A web-based project such as this is exciting because it has the inherent possibility of continual improvement. As resources and interests may dictate, it is hoped that more documents will be added to the site; these could eventually also be accompanied by transcriptions and/or translations. Discussions have been broached with other regional libraries such as the Newberry (Chicago), Lilly (Indiana University, Bloomington) and Hebrew Union College (Cincinnati) to perhaps integrate some of their inquisition holdings with this site. Ultimately links could even allow direct access to related resources across the country and abroad.
The explanatory essays accompanying each documentary division are intended as starting points for preliminary research guidance rather than as authoritative conclusions. Given the vast scope of the resources under review, with materials from over four centuries and several continents and written in more than a half-dozen languages, it is inevitable that corrections and updating will be necessary. Comments, criticisms and suggestions will be gladly received and should be directed to Robin Vose at email@example.com.
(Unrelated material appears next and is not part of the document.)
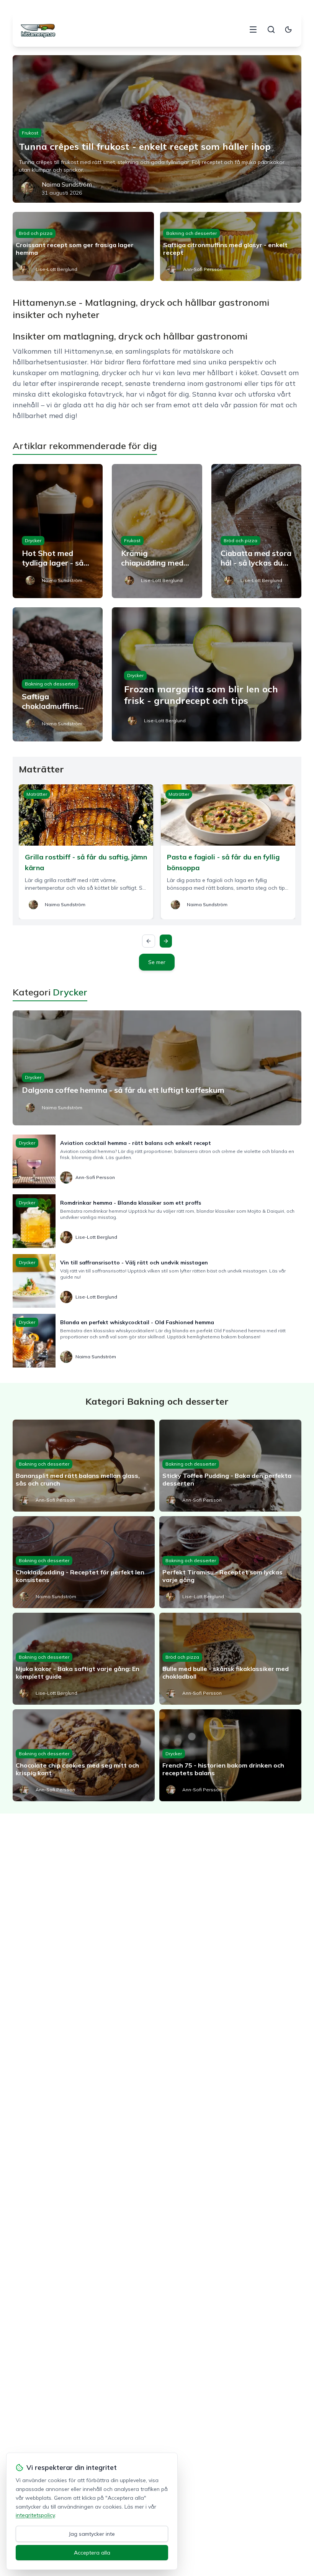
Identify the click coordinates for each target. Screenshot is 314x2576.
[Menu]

Sincere thanks are due to Louis Jordan, Tracy Bergstrom, Sara Weber, Rick Johnson, Dan Brubaker Horst, Rajesh Balekai, Banurekha "Banu" Lakshminarayanan, Pascal Calarco and Rob Fox for their unparalleled helpfulness, professionalism and patience as the project unfolded. Rita Erskine, Bozena Karol, Joe Ross, George Rugg, and Margaret Turza all helped by making the department of Rare Books and Special Collections such an inviting place in which to work. Olivia Remie Constable and Roberta Baranowski of the Notre Dame Medieval Institute helped support the project by facilitating my stay in South Bend, as did the Van Jacob family and my colleague Daniel Hobbins. Additional support was also provided by my research assistant Christopher Kretzschmar, and by the St. Thomas University Research Office. My own family—Kim, Ryley and Owen—provided every support and encouragement despite my frequent long absences. The loss of cherished friend Scott Van Jacob to cancer in October 2009 came as a devastating blow to all of us, and I cannot thank him enough for his vision and support. This website is dedicated to his memory.
Fredericton, New Brunswick
August 11, 2010
1 See Aranzazu Lafuente Urien et al., “Anastasio Páramo (Conde de Bencazón). El Legado de un Anticuario Erudito” in Archivo Secreto 3 (2006), pp. 146-164.